Of course, the fact that Kate Bush is literary and influenced by great writers was not the sole reason for her popularity. She sings beautifully, is wild strange, writes haunting songs, and follows no formula. If you have forgotten about her, give her a listen . . .

Hounds of Love

 

Polly Jean, Punk Noir Princess

Polly Jean, Punk Noir Princess

If you’re a great artist, you’re going to be misunderstood. That’s all but guaranteed. Much depends, though, on the degree of your own complicity, your own attempts to evolve, wear masks, repudiate old passions and personnas. Much depends upon how often you “put on” others and then take those put-ons back.

Few musicians have undergone as many incarnations, in so short a time span, as Polly Jean Harvey, better know as PJ. She’s been a vamp, a tramp, a chanteuse, a rocker, a folky, a poet, a punk and a tease. Always with an edge, overt or covert, PJ Harvey won’t stand still and she won’t give in to the pressures that face all successful commercial musicians.

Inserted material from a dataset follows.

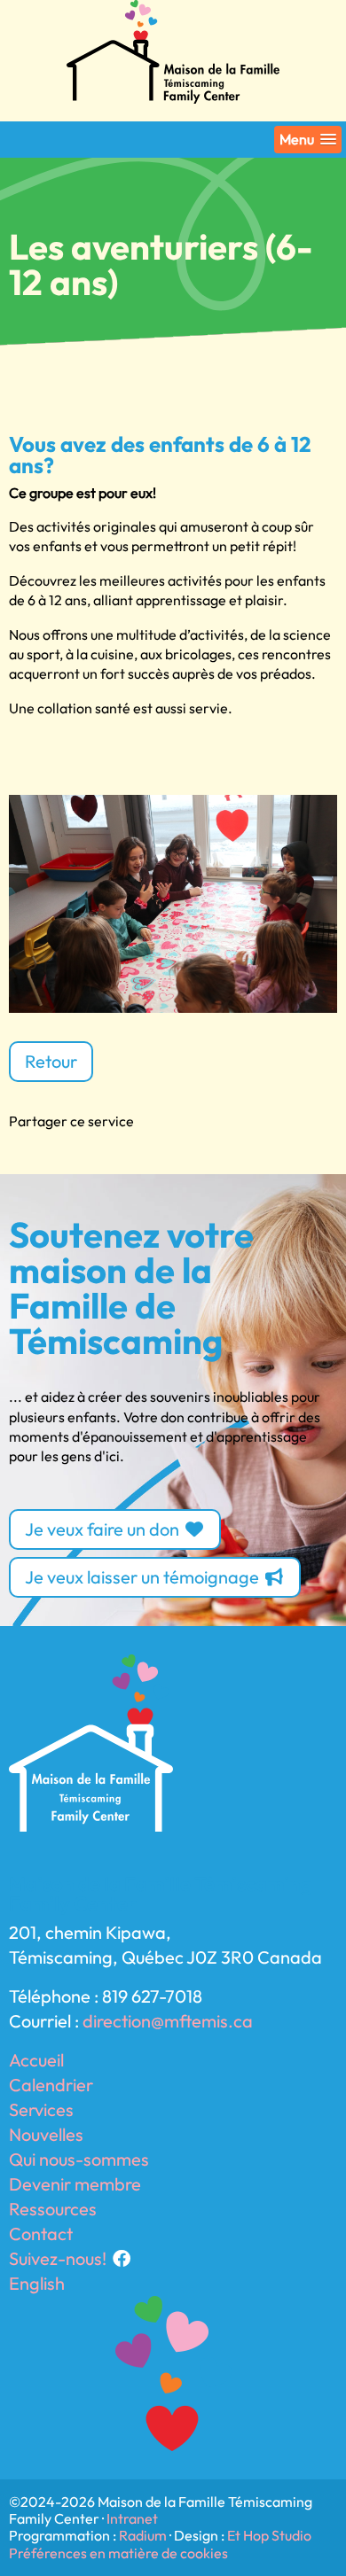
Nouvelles (46, 2134)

Born (1969) in Dorset, England, Polly Jean was raised on a sheep farm, which is probably a bit unusual for a future Punk Noir goddess of the deep. Her parents, a stonemason and a sculptor (PJ is a sculptor in her own right), fed her a steady, eclectic diet of Blues, Rock and Jazz, which set the stage for her own encounters with an even wider range of music. In recent interviews, she has discussed her exploration of classical music, especially Arvo Pärt, Henryk Górecki, Ralph Vaughan Williams and Samuel Barber. Her peformances and albums reflect that diversity.

Her energy is phenomenal. I hear it in her voice, her guitar licks, and see it in her videos. The complexity of human emotion carried in her music is haunting. She is never boring, and always surprising.

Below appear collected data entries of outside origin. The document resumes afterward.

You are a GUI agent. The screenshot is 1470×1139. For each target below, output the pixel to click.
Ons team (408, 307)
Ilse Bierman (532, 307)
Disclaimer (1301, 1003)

In this video, Harvey struts like a king of Rock N Roll, and does it better than 99% of the best prancers in the biz. Her swagger, her cockiness, her strength break the rules and shatter ceilings.

 

I haven’t listened to all of her albums, but my favorite so far is Stories From the City, Stories From the Sea. New York comes to mind, along with Patti Smith. But mostly, the sense of a tortured, dynamic soul, reacting to the night, reacting to the fragility of life with an in-your-face defiance that hurts.